--- Data for processing ---

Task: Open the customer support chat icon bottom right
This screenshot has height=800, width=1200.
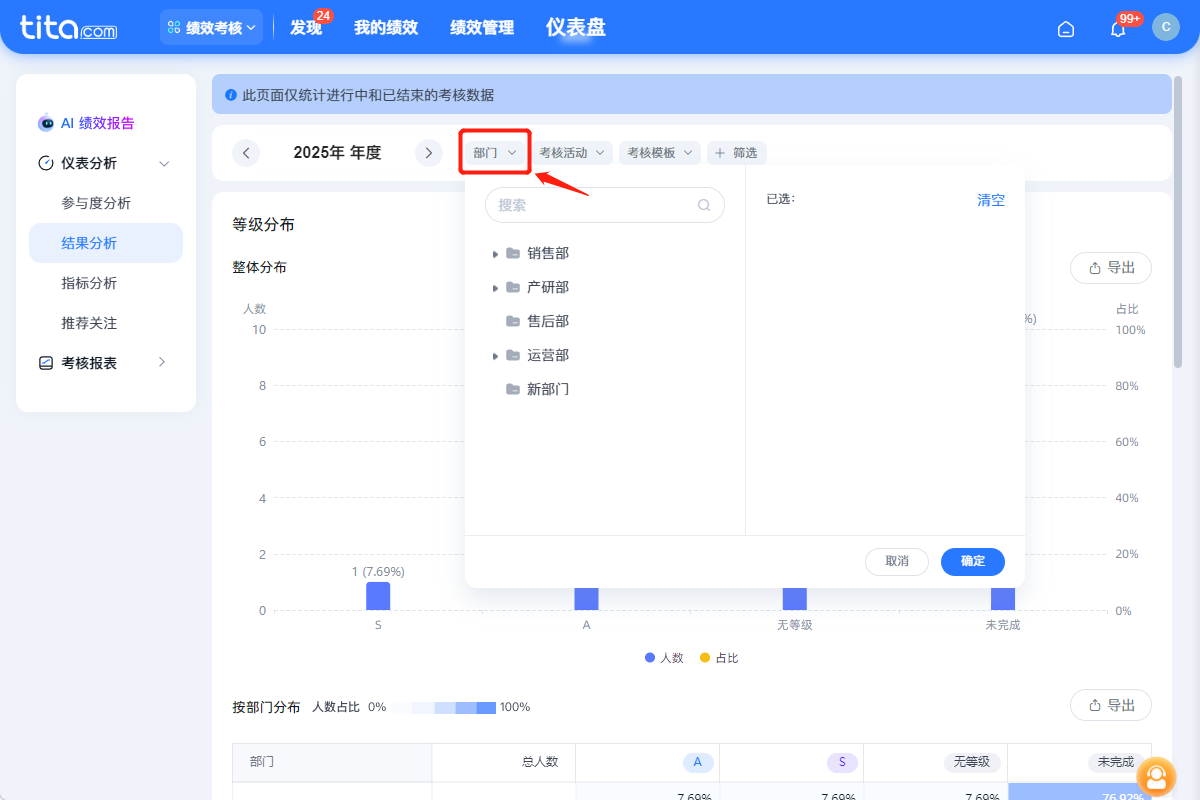Action: (x=1157, y=777)
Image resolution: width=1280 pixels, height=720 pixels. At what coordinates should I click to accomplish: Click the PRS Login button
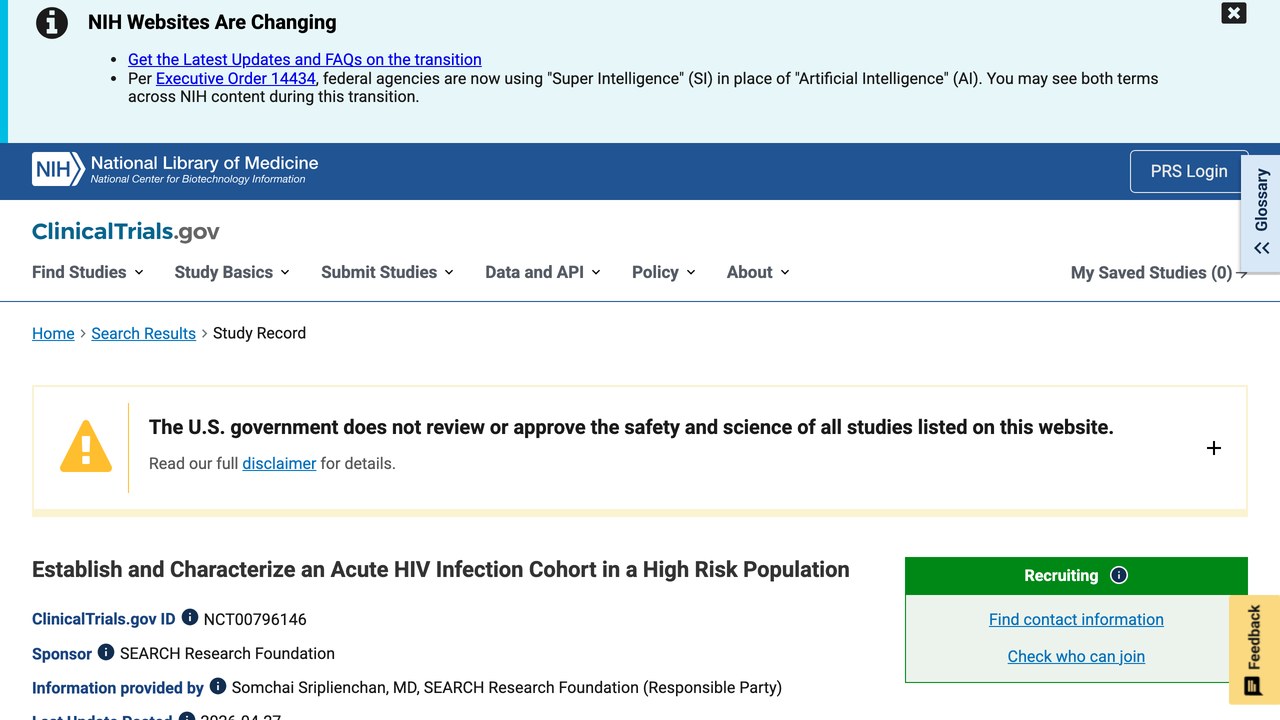click(x=1189, y=171)
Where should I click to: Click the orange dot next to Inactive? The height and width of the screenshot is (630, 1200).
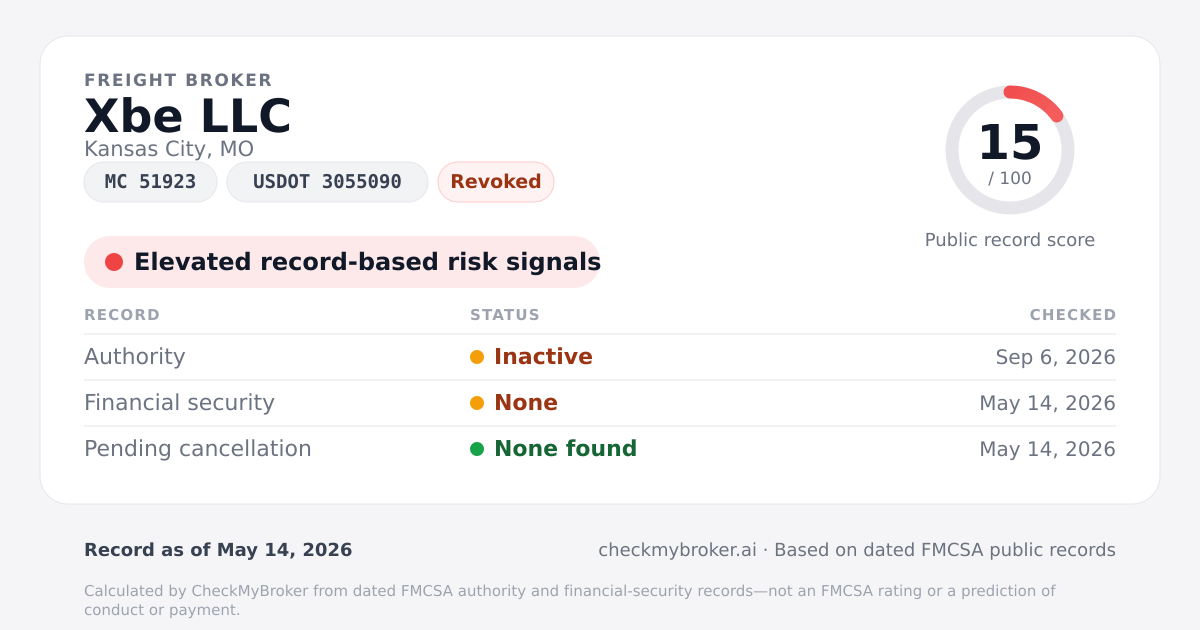(x=477, y=357)
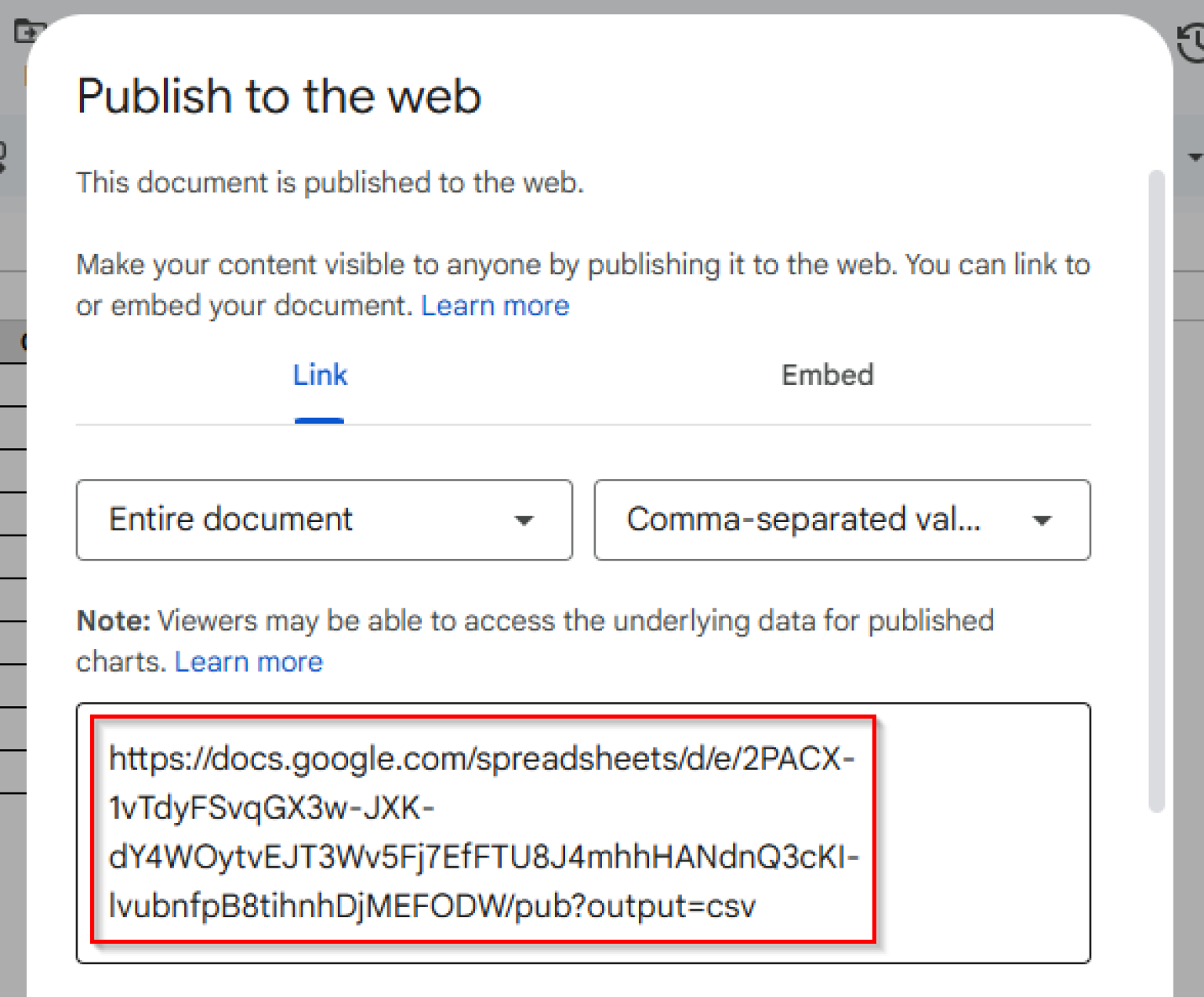Image resolution: width=1204 pixels, height=997 pixels.
Task: Select the Link tab
Action: [x=319, y=375]
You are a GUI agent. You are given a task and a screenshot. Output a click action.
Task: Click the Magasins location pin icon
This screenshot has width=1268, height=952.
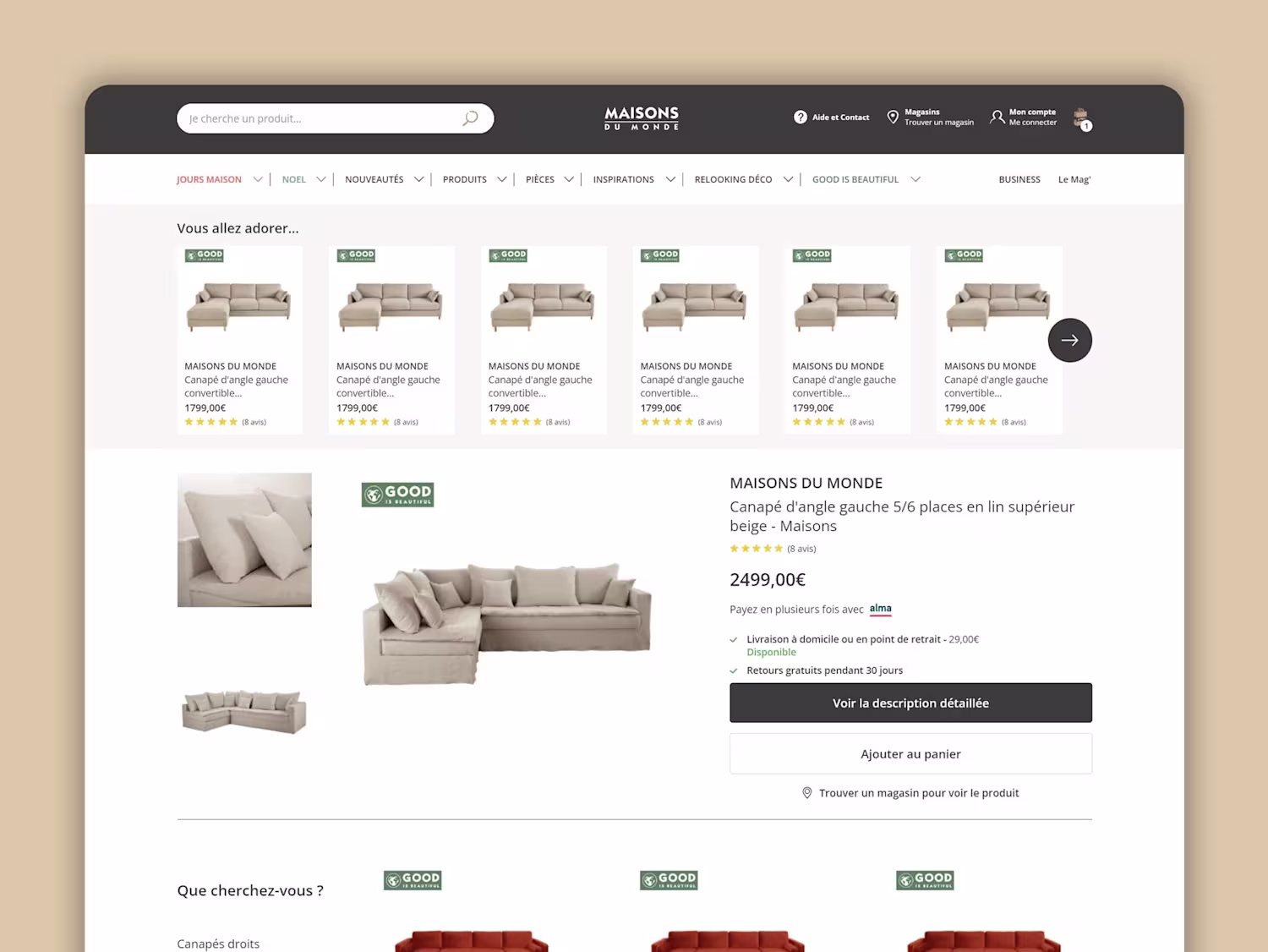coord(893,118)
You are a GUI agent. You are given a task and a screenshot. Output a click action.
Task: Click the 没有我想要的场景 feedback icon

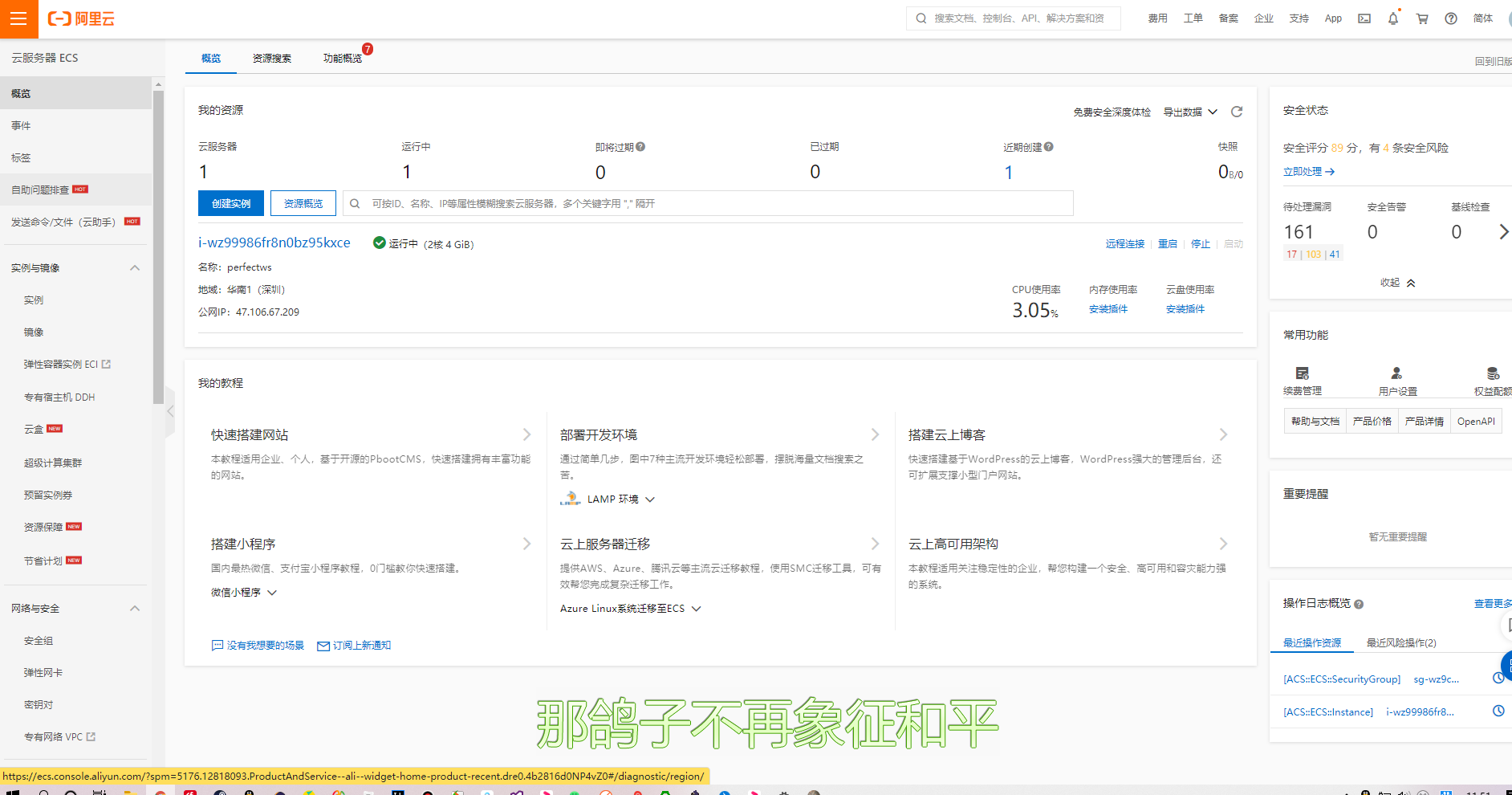(x=217, y=645)
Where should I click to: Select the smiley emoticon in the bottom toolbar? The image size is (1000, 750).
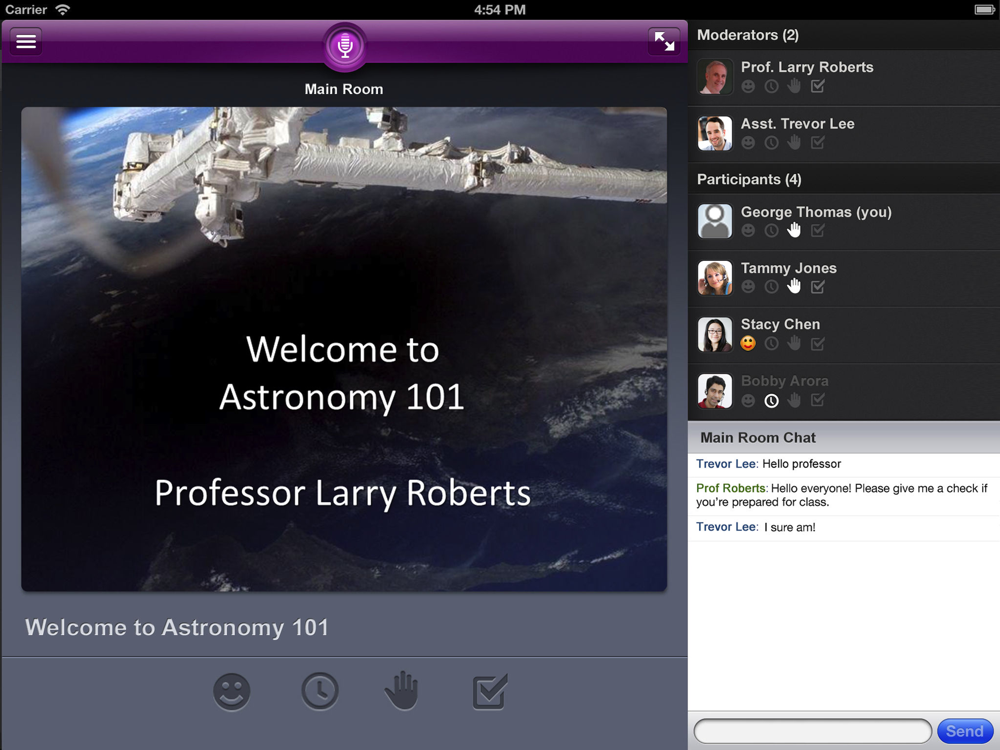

---

• Exercise directions
Can you rewrite every line of the records above as a numbered list, skipping blank lines and leaving out the pictures?

• Correct output
1. Task: Open the customer support chat icon bottom right
2. This screenshot has height=800, width=1200.
3. Action: (x=1157, y=777)
4. Image resolution: width=1280 pixels, height=720 pixels. At what coordinates should I click to accomplish: Click the PRS Login button
5. click(x=1189, y=171)
6. Where should I click to: Click the orange dot next to Inactive? The height and width of the screenshot is (630, 1200).
7. (x=477, y=357)
8. Image resolution: width=1204 pixels, height=997 pixels.
9. Task: Select the Link tab
10. Action: [x=319, y=375]
11. You are a GUI agent. You are given a task and a screenshot. Output a click action.
12. Task: Click the Magasins location pin icon
13. This screenshot has width=1268, height=952.
14. coord(893,118)
15. You are a GUI agent. You are given a task and a screenshot. Output a click action.
16. Task: Click the 没有我想要的场景 feedback icon
17. (x=217, y=645)
18. Where should I click to: Select the smiley emoticon in the bottom toolbar? The image size is (1000, 750).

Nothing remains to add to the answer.